June 24th, 2007 by abhishta

Back in Feb, I posted a complete walkthrough of setting up the Raccoon Mobile Web Server, the earlier version of Nokia’s Mobile Web Server.A lot has changed since using Raccoon and the app has improved a lot and the new web interface is quite awesome. As before, the web server is completely hackable.

Fellow blogger Darla Mack wrote about making CSS customizations to the mobilesite template. But what if you wanted your own website to be displayed there? To test it out, I displayed my old web page on my mobilesite.

The process was quite simple.

The Mobile Web Server is organized on your mmc/hdd under the Data folder.

webserver-1.jpg

Like any Apache installation, the conf folder contains the httpd.conf file which allows you to modify the internals of the web server.

Copy over the httpd.conf file to your pc and open it in your favourite editor. Find the DocumentRoot entry and comment it out by placing a ‘#’ before it.

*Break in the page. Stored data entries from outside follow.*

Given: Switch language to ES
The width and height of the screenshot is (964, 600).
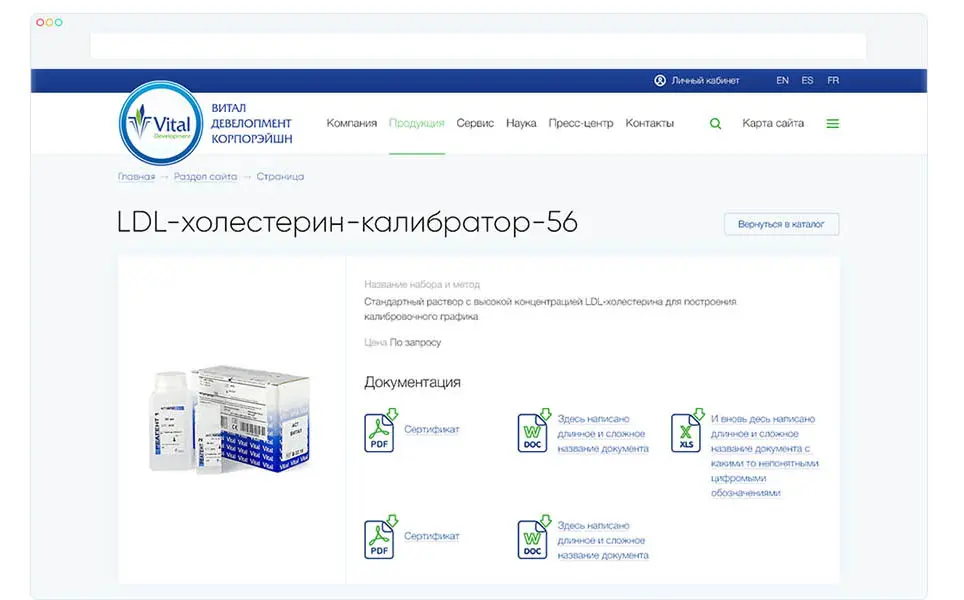Looking at the screenshot, I should coord(807,80).
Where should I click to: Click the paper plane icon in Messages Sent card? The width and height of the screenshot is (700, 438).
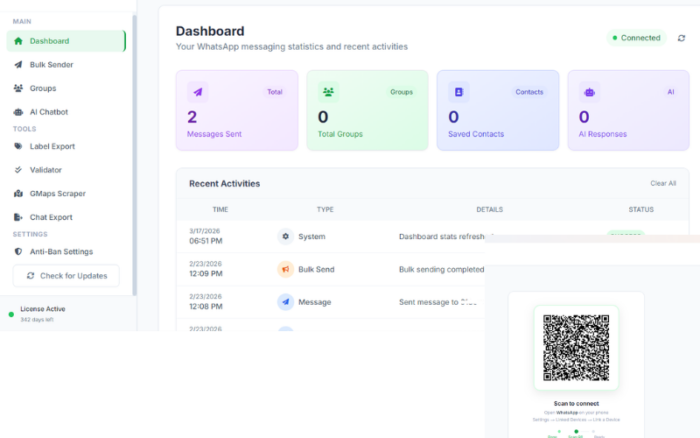(x=197, y=92)
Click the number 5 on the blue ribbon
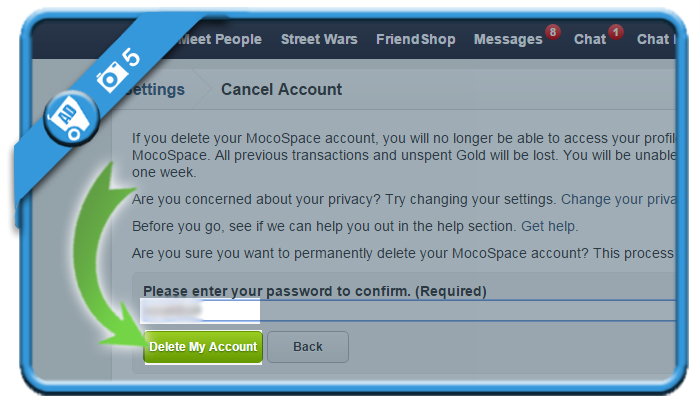 click(x=131, y=58)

For testing, I created a folder called “mobile_site” on my N91’s HDD and moved all the html from my old site to the that folder. Then add another DocumentRoot entry to the httpd.conf.

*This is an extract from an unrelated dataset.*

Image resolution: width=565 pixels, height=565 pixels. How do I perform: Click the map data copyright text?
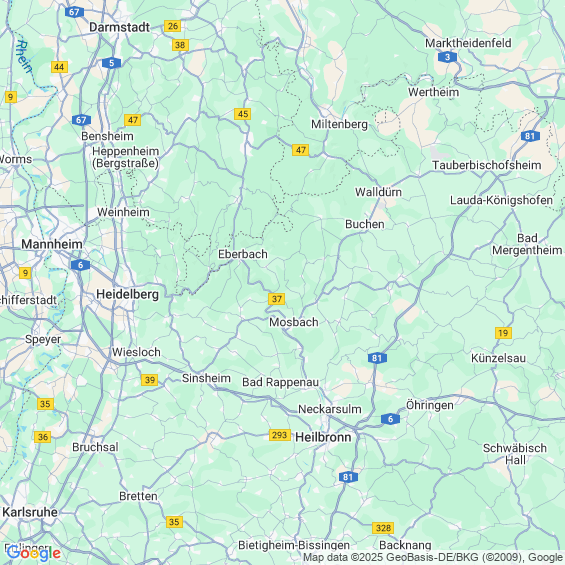point(433,557)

DocumentRoot “E:/mobile_site”

Copy over the httpd.conf from your pc to Data->conf and then start up the webserver.

This is the result:

webserver-2.jpg

The site that I’ve uploaded is basic html + css and it works just fine. However, people with coding experience in python should definitely be able to create full-fledged dynamic webpages.

You need not restrict yourself to only web pages. The DocumentRoot entry could also have been something like “E:/Sounds/Digital”. The Mobile Web Server allows you to share all data on on the mmc/hdd (E:/) and the phone memory (C:/) of your S60 phone without restrictions.